Dans l’objectif de renforcer ses liens avec le groupe du Professeur D. Pontier du Laboratoire de Biométrie et Biologie Evolutive (LBBE, Université Claude Bernard à Lyon), notre unité participe, depuis cette année, à l’étude du système néphropathie épidémique/hantavirus puumala/campagnol roussâtre comme modèle de zoonose. Ceci afin de mieux comprendre le rôle de différents facteurs (comportementaux, écologiques, climatiques ou autres) agissant dans les populations réservoirs et conduisant au déclenchement des épidémies humaines. Ces connaissance devraient permettre de mieux prévenir les occurrences des épidémies humaines de néphropathie épidémique mais aussi, à plus long terme, être applicables à d’autres zoonoses impliquant des petits mammifères dont le fonctionnement est plus difficile à étudier sur le terrain. Par exemple le hantavirus ‘Sin Nombre’ sur le continent américain qui cause un syndrome pulmonaire avec des taux de mortalités élevés, jusqu’à 40%. Il nécessite donc des précautions supplémentaires pour la manipulation des rongeurs qui rendent le travail de terrain beaucoup plus compliqué.
Notre stratégie d'étude s’appuie, d’une part, sur le suivi à long terme de populations de campagnols en zones endémique ou non du hantavirus Puumala et, d’autre part, sur l’analyse statistique de divers types de données (démographiques, génétiques, sérologiques) récoltées dans les populations in natura.

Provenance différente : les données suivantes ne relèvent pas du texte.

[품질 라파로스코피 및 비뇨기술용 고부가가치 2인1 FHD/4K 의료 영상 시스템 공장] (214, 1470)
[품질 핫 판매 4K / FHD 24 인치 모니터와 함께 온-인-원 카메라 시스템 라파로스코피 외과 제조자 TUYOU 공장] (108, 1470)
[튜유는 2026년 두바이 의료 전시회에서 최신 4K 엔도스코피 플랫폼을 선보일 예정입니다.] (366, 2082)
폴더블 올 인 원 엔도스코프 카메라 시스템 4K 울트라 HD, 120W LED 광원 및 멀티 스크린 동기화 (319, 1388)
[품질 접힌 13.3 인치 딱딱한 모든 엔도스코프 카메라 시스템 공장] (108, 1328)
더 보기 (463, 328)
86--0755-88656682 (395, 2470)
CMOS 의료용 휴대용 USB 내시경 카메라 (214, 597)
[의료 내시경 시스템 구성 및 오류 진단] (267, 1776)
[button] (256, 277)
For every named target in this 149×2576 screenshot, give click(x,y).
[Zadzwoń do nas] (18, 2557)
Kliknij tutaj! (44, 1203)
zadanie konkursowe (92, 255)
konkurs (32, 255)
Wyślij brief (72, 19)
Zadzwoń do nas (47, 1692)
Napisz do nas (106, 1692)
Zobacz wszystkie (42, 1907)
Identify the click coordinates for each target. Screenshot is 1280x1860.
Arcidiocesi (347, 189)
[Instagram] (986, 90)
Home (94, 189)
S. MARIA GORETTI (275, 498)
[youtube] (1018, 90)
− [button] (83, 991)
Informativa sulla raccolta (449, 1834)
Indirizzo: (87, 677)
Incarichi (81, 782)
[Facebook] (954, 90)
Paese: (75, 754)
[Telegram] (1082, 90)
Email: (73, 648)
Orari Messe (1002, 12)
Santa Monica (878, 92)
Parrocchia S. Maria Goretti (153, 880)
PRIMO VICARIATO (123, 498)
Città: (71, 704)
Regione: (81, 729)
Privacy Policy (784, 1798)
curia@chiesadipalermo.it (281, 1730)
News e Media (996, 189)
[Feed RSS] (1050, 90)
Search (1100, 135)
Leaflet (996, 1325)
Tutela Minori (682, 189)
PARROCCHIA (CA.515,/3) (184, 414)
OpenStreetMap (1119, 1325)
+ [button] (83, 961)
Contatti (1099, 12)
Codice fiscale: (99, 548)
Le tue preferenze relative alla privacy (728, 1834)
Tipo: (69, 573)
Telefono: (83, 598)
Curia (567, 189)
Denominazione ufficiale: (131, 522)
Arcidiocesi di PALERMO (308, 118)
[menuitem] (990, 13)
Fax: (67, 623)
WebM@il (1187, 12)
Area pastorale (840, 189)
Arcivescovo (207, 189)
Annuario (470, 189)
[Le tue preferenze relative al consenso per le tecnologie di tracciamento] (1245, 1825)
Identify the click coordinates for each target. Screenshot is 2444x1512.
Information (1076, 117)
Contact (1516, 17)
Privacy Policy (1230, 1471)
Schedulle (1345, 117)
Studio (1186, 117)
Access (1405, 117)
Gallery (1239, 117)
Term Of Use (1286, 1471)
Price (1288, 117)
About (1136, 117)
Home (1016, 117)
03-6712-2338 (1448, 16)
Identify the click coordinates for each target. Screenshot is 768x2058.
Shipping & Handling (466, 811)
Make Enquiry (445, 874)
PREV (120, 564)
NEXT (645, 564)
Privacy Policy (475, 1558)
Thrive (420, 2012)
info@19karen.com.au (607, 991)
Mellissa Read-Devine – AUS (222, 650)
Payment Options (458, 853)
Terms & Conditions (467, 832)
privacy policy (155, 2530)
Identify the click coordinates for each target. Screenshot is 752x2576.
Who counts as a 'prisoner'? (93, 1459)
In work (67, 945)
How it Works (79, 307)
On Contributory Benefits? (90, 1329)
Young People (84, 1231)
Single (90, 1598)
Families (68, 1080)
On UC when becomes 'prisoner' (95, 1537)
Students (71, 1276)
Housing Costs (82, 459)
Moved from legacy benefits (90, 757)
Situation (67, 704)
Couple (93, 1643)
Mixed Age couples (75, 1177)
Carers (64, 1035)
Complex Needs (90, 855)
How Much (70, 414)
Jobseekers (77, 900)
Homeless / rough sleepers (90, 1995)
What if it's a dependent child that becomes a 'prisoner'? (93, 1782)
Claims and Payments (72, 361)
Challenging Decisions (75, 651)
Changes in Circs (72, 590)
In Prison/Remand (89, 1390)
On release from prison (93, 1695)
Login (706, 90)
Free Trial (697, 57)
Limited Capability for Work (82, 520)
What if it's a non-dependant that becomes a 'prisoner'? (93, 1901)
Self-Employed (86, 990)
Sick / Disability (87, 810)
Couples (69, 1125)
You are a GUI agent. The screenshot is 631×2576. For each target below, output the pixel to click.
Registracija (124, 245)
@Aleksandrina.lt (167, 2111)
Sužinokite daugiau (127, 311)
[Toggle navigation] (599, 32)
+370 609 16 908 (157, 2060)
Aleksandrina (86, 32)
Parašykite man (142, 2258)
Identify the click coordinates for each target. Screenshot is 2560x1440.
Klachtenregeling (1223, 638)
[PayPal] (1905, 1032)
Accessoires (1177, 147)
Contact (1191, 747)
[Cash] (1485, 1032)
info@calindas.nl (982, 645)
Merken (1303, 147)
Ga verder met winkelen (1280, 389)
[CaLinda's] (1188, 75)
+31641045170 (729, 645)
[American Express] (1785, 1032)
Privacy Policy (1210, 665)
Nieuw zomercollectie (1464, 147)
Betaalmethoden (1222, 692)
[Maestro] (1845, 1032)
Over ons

. Eco-épidémiologie de la fièvre Q due à Coxiella burnetii dans les élevages de petits ruminants (depuis 2010)
Participants : Elsa Jourdain, Xavier Bailly, Sébastien Masséglia, Anne-Sophie Martel, Patrick Gasqui, Laurent Crespin, Gwenaël Vourc’h, Christian Ducrot
Principaux collaborateurs : ANSES Sophia-Antipolis (LNR Fièvre Q), ANSES Maisons-Alfort (Unité Zoonoses Bactériennes), INRA BioEpAR, Institut de l’Elevage
La fièvre Q est une zoonose due à une bactérie intracellulaire (Coxiella burnetii). Chez l’Homme, la maladie passe souvent inaperçue mais elle peut également provoquer des troubles graves, en particulier pour les populations à risque (femmes enceintes, immunodéprimés, personnes souffrant de troubles cardiaques ou vasculaires). La bactérie est essentiellement transmise à l’homme par inhalation de poussières ou aérosols contaminés. Même si d’autres espèces de mammifères et des oiseaux peuvent être infectés, les ruminants domestiques sont considérés comme le principal réservoir de cette maladie. En élevage, la fièvre Q pose des problèmes d’avortements et de troubles de la fertilité et, pendant la période des mises-bas, la bactérie peut être excrétée massivement par les femelles infectées.
L’objectif général de notre travail est de comprendre les modalités de circulation de la bactérie dans les élevages de petits ruminants et leur environnement. Une étude pilote est en cours de réalisation dans un élevage ovin ayant récemment subi des avortements associés à la fièvre Q.